→ Exercise objective
Please copy out the entries below, swapping every "Instruction" for "Directive" and leaving everything else unchanged.

╭──

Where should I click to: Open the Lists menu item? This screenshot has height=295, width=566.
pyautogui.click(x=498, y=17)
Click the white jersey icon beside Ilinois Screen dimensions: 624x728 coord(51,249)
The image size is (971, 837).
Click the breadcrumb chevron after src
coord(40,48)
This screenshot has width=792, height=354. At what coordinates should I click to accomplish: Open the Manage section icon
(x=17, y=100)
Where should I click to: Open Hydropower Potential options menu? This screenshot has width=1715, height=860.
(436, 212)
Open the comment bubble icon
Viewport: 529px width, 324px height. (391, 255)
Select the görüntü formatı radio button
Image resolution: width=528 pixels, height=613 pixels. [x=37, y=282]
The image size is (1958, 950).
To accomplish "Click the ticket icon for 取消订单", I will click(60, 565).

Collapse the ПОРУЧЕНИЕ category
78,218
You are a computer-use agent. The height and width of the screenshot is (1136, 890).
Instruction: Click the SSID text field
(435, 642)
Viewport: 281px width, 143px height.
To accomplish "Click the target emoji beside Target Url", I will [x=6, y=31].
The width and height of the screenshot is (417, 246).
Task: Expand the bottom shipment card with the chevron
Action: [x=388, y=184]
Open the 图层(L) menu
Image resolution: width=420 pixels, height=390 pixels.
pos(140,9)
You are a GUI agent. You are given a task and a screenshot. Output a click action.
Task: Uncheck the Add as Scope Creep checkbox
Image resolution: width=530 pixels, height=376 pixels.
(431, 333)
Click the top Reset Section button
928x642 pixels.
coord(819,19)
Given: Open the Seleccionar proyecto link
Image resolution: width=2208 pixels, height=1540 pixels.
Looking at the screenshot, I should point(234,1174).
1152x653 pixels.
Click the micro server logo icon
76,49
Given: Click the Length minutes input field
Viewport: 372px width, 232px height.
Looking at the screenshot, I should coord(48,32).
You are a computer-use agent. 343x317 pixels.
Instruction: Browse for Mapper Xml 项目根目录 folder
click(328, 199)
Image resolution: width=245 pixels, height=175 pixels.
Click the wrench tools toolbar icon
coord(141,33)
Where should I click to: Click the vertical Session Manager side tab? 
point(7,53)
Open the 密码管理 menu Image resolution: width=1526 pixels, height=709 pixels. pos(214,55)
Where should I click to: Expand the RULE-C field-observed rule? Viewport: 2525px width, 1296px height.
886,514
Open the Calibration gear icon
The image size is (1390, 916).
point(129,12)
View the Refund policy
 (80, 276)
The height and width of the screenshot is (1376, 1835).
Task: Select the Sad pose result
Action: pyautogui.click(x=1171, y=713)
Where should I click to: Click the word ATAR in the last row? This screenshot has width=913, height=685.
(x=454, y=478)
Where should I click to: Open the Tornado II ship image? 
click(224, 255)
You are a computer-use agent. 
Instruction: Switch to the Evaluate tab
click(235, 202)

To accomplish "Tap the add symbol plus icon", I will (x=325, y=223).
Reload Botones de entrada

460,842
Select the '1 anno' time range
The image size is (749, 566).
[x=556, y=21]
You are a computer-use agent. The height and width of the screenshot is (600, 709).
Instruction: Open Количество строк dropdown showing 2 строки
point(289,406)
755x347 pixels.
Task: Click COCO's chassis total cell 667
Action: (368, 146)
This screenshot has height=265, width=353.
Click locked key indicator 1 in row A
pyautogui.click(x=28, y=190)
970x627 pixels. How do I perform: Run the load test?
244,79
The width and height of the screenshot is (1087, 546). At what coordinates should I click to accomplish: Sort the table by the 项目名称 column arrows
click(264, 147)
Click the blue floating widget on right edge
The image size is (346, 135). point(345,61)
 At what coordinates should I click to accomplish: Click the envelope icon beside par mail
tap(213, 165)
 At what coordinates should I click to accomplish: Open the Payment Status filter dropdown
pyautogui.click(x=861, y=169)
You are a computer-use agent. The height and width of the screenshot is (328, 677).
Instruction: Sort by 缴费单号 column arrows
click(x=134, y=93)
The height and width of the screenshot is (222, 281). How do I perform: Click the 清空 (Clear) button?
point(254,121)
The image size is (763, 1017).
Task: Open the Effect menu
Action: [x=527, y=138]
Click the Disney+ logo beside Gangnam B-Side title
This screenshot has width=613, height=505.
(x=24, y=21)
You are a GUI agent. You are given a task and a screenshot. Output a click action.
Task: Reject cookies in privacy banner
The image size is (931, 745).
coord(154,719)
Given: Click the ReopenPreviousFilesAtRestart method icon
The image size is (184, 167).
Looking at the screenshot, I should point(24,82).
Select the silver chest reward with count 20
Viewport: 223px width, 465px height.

╰──

→ Solved exercise
Where should I click to: Open the Lists menu item? This screenshot has height=295, width=566.
pyautogui.click(x=498, y=17)
Click the white jersey icon beside Ilinois Screen dimensions: 624x728 coord(51,249)
The image size is (971, 837).
Click the breadcrumb chevron after src
coord(40,48)
This screenshot has width=792, height=354. At what coordinates should I click to accomplish: Open the Manage section icon
(x=17, y=100)
Where should I click to: Open Hydropower Potential options menu? This screenshot has width=1715, height=860.
(436, 212)
Open the comment bubble icon
Viewport: 529px width, 324px height. (391, 255)
Select the görüntü formatı radio button
Image resolution: width=528 pixels, height=613 pixels. [x=37, y=282]
The image size is (1958, 950).
To accomplish "Click the ticket icon for 取消订单", I will click(60, 565).

Collapse the ПОРУЧЕНИЕ category
78,218
You are a computer-use agent. The height and width of the screenshot is (1136, 890).
Directive: Click the SSID text field
(435, 642)
Viewport: 281px width, 143px height.
To accomplish "Click the target emoji beside Target Url", I will [x=6, y=31].
The width and height of the screenshot is (417, 246).
Task: Expand the bottom shipment card with the chevron
Action: [x=388, y=184]
Open the 图层(L) menu
Image resolution: width=420 pixels, height=390 pixels.
pos(140,9)
You are a GUI agent. You are given a task and a screenshot. Output a click action.
Task: Uncheck the Add as Scope Creep checkbox
Image resolution: width=530 pixels, height=376 pixels.
(431, 333)
Click the top Reset Section button
928x642 pixels.
coord(819,19)
Given: Open the Seleccionar proyecto link
Image resolution: width=2208 pixels, height=1540 pixels.
Looking at the screenshot, I should point(234,1174).
1152x653 pixels.
Click the micro server logo icon
76,49
Given: Click the Length minutes input field
Viewport: 372px width, 232px height.
Looking at the screenshot, I should coord(48,32).
You are a computer-use agent. 343x317 pixels.
Directive: Browse for Mapper Xml 项目根目录 folder
click(328, 199)
Image resolution: width=245 pixels, height=175 pixels.
Click the wrench tools toolbar icon
coord(141,33)
Where should I click to: Click the vertical Session Manager side tab? 
point(7,53)
Open the 密码管理 menu Image resolution: width=1526 pixels, height=709 pixels. pos(214,55)
Where should I click to: Expand the RULE-C field-observed rule? Viewport: 2525px width, 1296px height.
886,514
Open the Calibration gear icon
The image size is (1390, 916).
point(129,12)
View the Refund policy
 (80, 276)
The height and width of the screenshot is (1376, 1835).
Task: Select the Sad pose result
Action: pyautogui.click(x=1171, y=713)
Where should I click to: Click the word ATAR in the last row? This screenshot has width=913, height=685.
(x=454, y=478)
Where should I click to: Open the Tornado II ship image? 
click(224, 255)
You are a computer-use agent. 
Directive: Switch to the Evaluate tab
click(235, 202)

To accomplish "Tap the add symbol plus icon", I will (x=325, y=223).
Reload Botones de entrada

460,842
Select the '1 anno' time range
The image size is (749, 566).
[x=556, y=21]
You are a computer-use agent. The height and width of the screenshot is (600, 709).
Directive: Open Количество строк dropdown showing 2 строки
point(289,406)
755x347 pixels.
Task: Click COCO's chassis total cell 667
Action: (368, 146)
This screenshot has height=265, width=353.
Click locked key indicator 1 in row A
pyautogui.click(x=28, y=190)
970x627 pixels. How do I perform: Run the load test?
244,79
The width and height of the screenshot is (1087, 546). At what coordinates should I click to accomplish: Sort the table by the 项目名称 column arrows
click(264, 147)
Click the blue floating widget on right edge
The image size is (346, 135). point(345,61)
 At what coordinates should I click to accomplish: Click the envelope icon beside par mail
tap(213, 165)
 At what coordinates should I click to accomplish: Open the Payment Status filter dropdown
pyautogui.click(x=861, y=169)
You are a computer-use agent. The height and width of the screenshot is (328, 677).
Directive: Sort by 缴费单号 column arrows
click(x=134, y=93)
The height and width of the screenshot is (222, 281). How do I perform: Click the 清空 (Clear) button?
point(254,121)
The image size is (763, 1017).
Task: Open the Effect menu
Action: [x=527, y=138]
Click the Disney+ logo beside Gangnam B-Side title
This screenshot has width=613, height=505.
(x=24, y=21)
You are a GUI agent. You are given a task and a screenshot. Output a click action.
Task: Reject cookies in privacy banner
The image size is (931, 745).
coord(154,719)
Given: Click the ReopenPreviousFilesAtRestart method icon
The image size is (184, 167).
Looking at the screenshot, I should point(24,82).
Select the silver chest reward with count 20
Viewport: 223px width, 465px height.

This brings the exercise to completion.